======== SUPPLIED TEXT ========

During two separate discussions of Black Lives Matters protests on Tuesday, Donald Trump claimed that people have called for moments of silence for Micah Johnson, the gunman who killed five police officers in Dallas and injured nine others, without specifying who or where.

On an O’Reilly Factor segment….“I saw what they’ve said about police at various marches and rallies,” said Trump. “I’ve seen moments of silence called for for this horrible human being who shot the policemen.”

Trump repeated the claim Tuesday night, saying at a rally in Indiana, “The other night you had 11 cities potentially in a blow-up stage. Marches all over the United States—and tough marches. Anger. Hatred. Hatred! Started by a maniac! And some people ask for a moment of silence for him. For the killer!”

Josh Marshall:

This isn’t getting a lot of attention. But it should….There is no evidence this ever happened. Searches of the web and social media showed no evidence. Even Trump’s campaign co-chair said today that he can’t come up with any evidence that it happened.

….A would-be strong man, an authoritarian personality, isn’t just against disorder and violence. They need disorder and violence. That is their raison d’etre, it is the problem that they are purportedly there to solve. The point bears repeating: authoritarian figures require violence and disorder. Look at the language. “11 cities potentially in a blow up stage” … “Anger. Hatred. Hatred! Started by a maniac!” … “And some people ask for a moment of silence for him. For the killer.”

Trump’s explicit race baiting has been so normalized by now that we hardly notice this stuff. This kind of talk from a major-party candidate for president should be front-page news everywhere. Instead, it warrants a few words in various campaign roundups.

Blacks, Hispanics, Muslims, foreigners of all stripes: they’re all grist for Trump’s crusade to convince white voters that they’re surrounded by rapists, murderers, terrorists, and assorted other predators who want to take their jobs away and impoverish them. It’s his whole campaign.

======== RECORDS SUPPLIED ========

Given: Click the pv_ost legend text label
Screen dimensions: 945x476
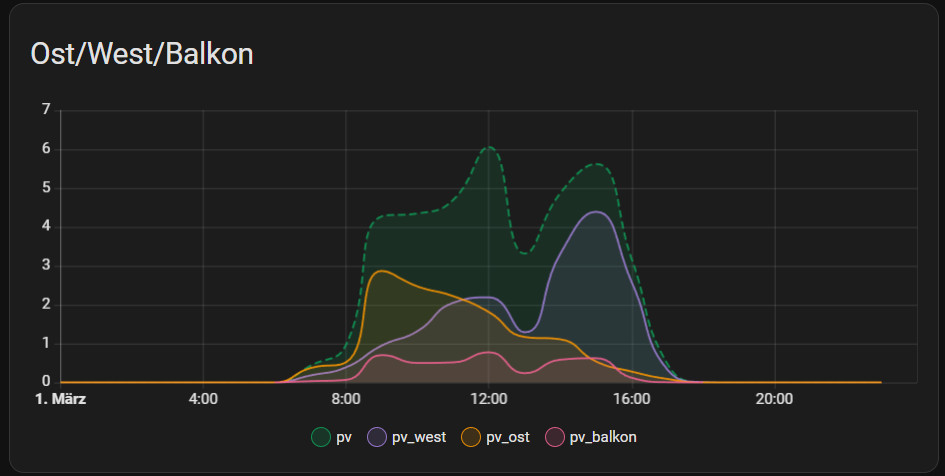Looking at the screenshot, I should pyautogui.click(x=508, y=437).
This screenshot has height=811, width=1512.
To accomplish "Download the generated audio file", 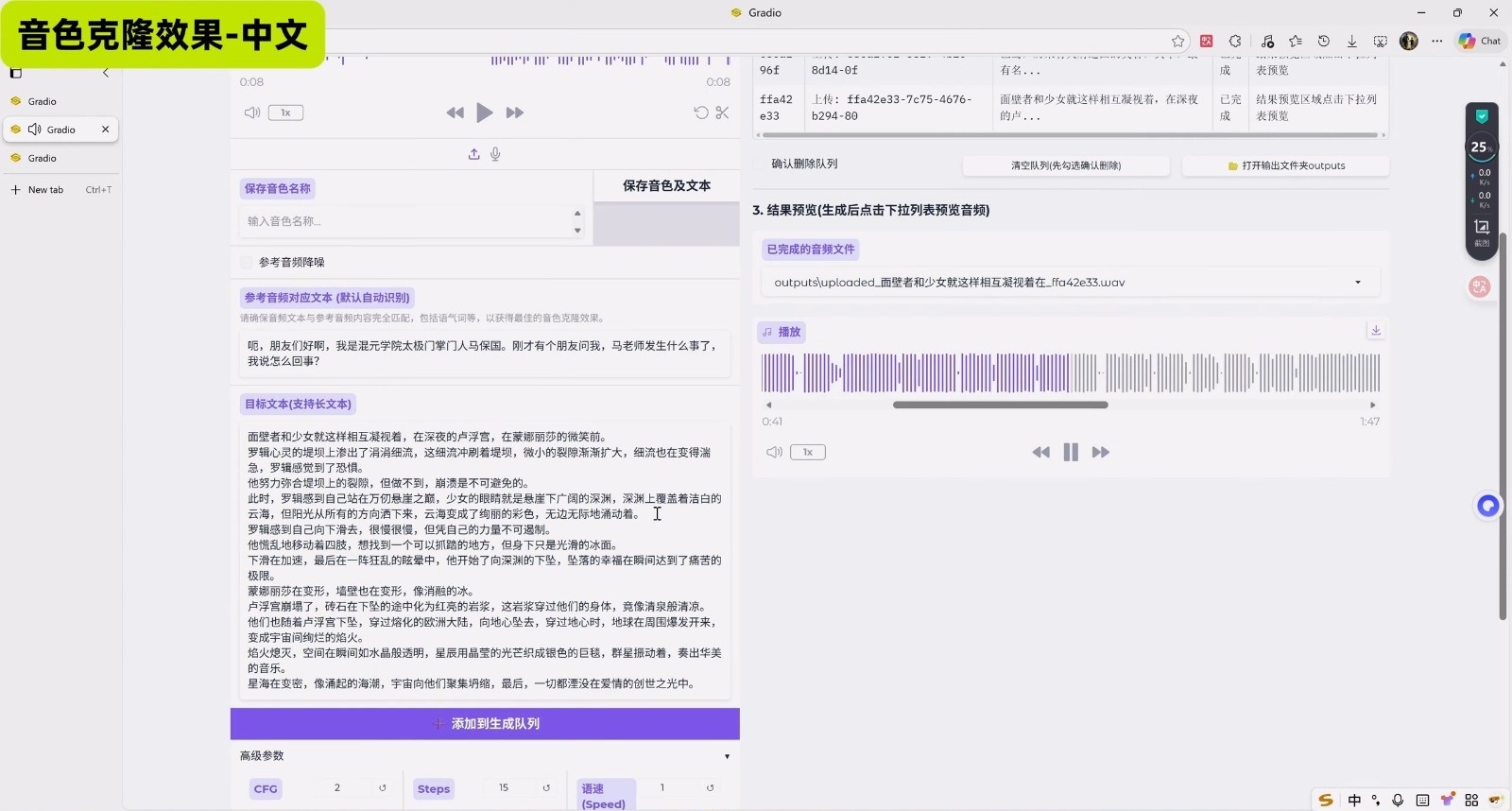I will pos(1376,331).
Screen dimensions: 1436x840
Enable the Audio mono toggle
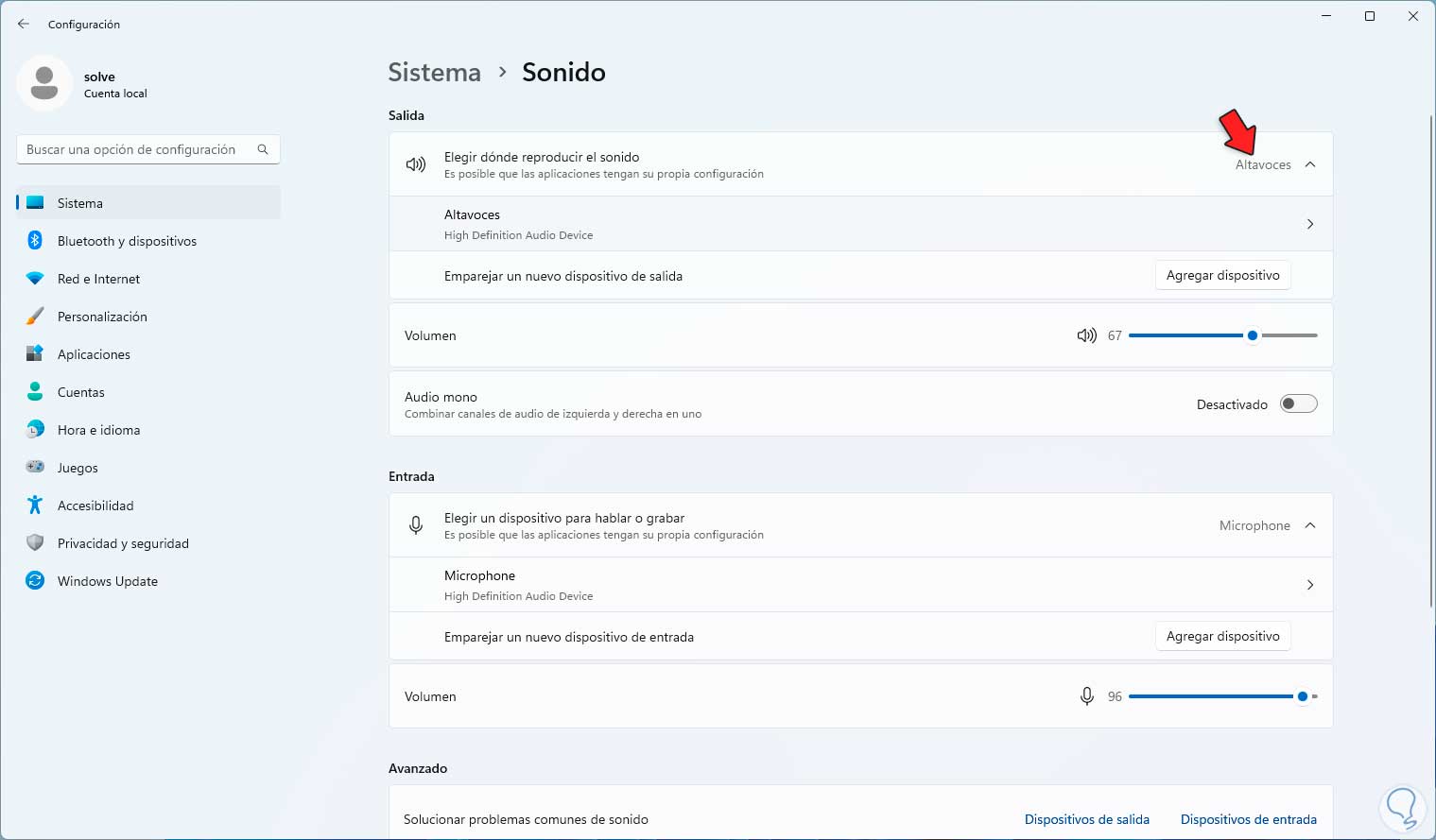click(1298, 404)
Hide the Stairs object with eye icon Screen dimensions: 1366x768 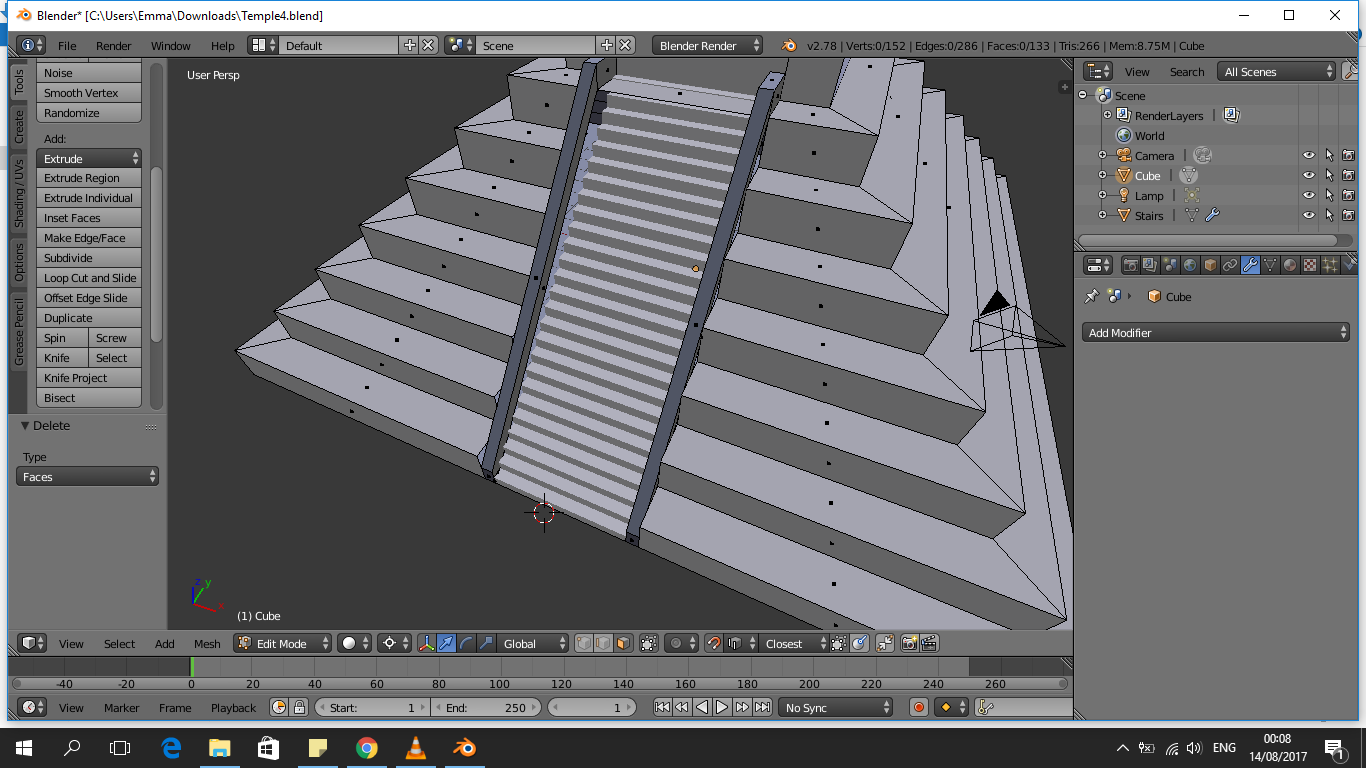(x=1308, y=215)
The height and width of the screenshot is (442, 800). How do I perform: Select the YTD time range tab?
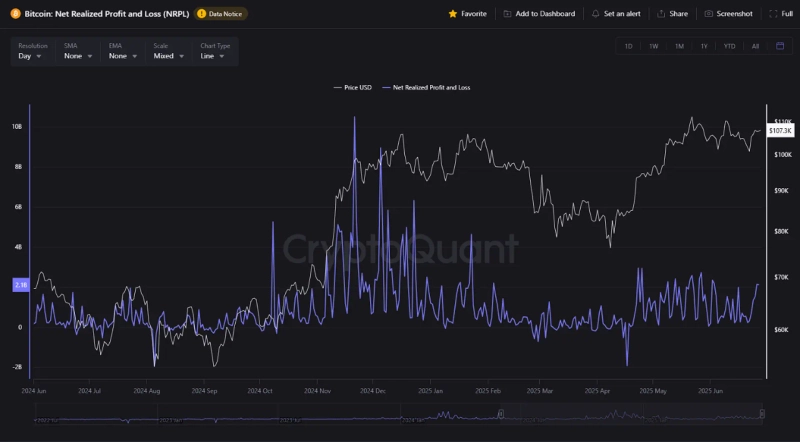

========

◆ **WRITTEN INSTRUCTION 1**:
In the piece on Trump's moment-of-silence claim, how many police officers did the Dallas gunman kill?
◆ **WRITTEN INSTRUCTION 2**:
Carry on the piece about Trump's moment-of-silence claim, picking up after its final sentence.

◆ **ANSWER 1**:
Five.

◆ **ANSWER 2**:
This is loathsome. For years it’s been clear that the Republican Party could only win by turning out an ever greater share of the white vote. But by 2012 they seemed to have done everything they possibly could: Fox News stoked the xenophobia, Republican legislatures passed voter ID laws, and outreach to white evangelicals had reached saturation levels. What more did they have on their plate? Now we know the answer: nominate a guy who doesn’t play around with dog whistles anymore. Instead he comes out and flatly runs as the candidate of white America, overtly attacking every minority group he can think of. That shouldn’t work. In the year 2016, it should alienate at least as many white voters as it captures. But so far it seems to be doing at least moderately well.

President Obama was right yesterday: America is not nearly as divided as the media makes it seem. But the only way for Donald Trump to win is to make it seem otherwise. That’s what he’s been doing for the past year, and the media has been playing along the whole time, exaggerating existing grievances where they can and inventing them where they can’t.

I’m not scared that America is such a hotbed of racial resentment that it’s about to implode. But I’m increasingly scared that Donald Trump can make it seem that way, and that the press—always in search of a dramatic narrative—will go off in search of ways to leverage this into more eyeballs, more clicks, and more paid subscriptions. There’s still time for us all to decide we should handle this differently. But that time is running out.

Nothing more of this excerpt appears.